EXERCISE OBJECTIVE ▸ Please take the entries below from the first line through the line containing "You are a computer-use agent. Viewport: 728px" and repeat them exactly, leaving out everything after.

RECORDS PROVIDED Start Marker

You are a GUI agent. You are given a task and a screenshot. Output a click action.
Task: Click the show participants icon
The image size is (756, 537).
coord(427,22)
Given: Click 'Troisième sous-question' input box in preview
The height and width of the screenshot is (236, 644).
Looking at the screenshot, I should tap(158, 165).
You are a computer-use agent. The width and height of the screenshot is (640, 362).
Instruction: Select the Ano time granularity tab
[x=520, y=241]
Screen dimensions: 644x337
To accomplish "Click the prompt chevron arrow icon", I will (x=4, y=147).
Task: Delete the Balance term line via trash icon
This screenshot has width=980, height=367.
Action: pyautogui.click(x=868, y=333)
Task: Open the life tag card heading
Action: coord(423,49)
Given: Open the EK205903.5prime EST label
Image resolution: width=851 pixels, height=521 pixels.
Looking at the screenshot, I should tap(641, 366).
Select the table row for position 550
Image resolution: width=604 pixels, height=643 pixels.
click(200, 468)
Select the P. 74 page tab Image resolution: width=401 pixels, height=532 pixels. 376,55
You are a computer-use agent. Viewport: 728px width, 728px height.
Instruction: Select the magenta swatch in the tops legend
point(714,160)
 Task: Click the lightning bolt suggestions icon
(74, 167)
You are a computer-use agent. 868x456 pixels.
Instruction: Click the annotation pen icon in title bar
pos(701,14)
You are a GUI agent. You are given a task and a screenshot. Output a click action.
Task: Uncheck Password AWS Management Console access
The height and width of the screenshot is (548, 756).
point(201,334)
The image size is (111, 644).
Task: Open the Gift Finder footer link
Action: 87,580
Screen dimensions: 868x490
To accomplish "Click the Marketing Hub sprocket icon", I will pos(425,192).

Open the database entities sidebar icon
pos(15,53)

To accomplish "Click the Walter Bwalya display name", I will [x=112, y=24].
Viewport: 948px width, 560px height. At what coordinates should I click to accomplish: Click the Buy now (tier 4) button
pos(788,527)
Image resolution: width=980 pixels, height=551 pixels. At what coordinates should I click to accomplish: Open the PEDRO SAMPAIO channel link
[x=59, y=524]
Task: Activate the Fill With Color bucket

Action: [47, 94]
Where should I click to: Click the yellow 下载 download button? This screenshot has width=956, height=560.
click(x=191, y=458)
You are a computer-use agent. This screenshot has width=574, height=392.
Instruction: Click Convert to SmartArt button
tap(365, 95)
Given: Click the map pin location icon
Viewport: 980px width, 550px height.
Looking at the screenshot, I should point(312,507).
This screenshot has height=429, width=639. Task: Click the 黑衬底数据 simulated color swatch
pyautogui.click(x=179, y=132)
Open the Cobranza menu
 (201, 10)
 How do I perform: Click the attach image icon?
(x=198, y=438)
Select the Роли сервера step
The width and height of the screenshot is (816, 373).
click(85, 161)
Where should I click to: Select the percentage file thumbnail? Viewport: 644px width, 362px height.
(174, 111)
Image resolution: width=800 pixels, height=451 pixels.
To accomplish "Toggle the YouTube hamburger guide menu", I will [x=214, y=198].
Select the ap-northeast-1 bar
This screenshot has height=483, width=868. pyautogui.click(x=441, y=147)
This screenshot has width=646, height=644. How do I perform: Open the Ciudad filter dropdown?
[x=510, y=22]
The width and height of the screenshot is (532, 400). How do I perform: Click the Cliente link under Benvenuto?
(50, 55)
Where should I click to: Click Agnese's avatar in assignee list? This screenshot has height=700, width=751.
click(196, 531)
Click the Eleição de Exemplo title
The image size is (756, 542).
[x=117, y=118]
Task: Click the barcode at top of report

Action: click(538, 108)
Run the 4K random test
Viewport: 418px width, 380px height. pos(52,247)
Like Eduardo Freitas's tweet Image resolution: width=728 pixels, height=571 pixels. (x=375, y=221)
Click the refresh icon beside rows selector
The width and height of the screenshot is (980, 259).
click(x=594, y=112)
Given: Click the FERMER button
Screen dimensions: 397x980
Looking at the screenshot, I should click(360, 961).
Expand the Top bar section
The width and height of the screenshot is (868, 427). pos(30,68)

RECORDS PROVIDED End Marker

TASK RESPONSE ▸
You are a GUI agent. You are given a task and a screenshot. Output a click action.
Task: Click the show participants icon
The image size is (756, 537).
coord(427,22)
Given: Click 'Troisième sous-question' input box in preview
The height and width of the screenshot is (236, 644).
Looking at the screenshot, I should tap(158, 165).
You are a computer-use agent. The width and height of the screenshot is (640, 362).
Instruction: Select the Ano time granularity tab
[x=520, y=241]
Screen dimensions: 644x337
To accomplish "Click the prompt chevron arrow icon", I will (x=4, y=147).
Task: Delete the Balance term line via trash icon
This screenshot has width=980, height=367.
Action: pyautogui.click(x=868, y=333)
Task: Open the life tag card heading
Action: coord(423,49)
Given: Open the EK205903.5prime EST label
Image resolution: width=851 pixels, height=521 pixels.
Looking at the screenshot, I should tap(641, 366).
Select the table row for position 550
Image resolution: width=604 pixels, height=643 pixels.
click(200, 468)
Select the P. 74 page tab Image resolution: width=401 pixels, height=532 pixels. 376,55
You are a computer-use agent. Viewport: 728px width, 728px height.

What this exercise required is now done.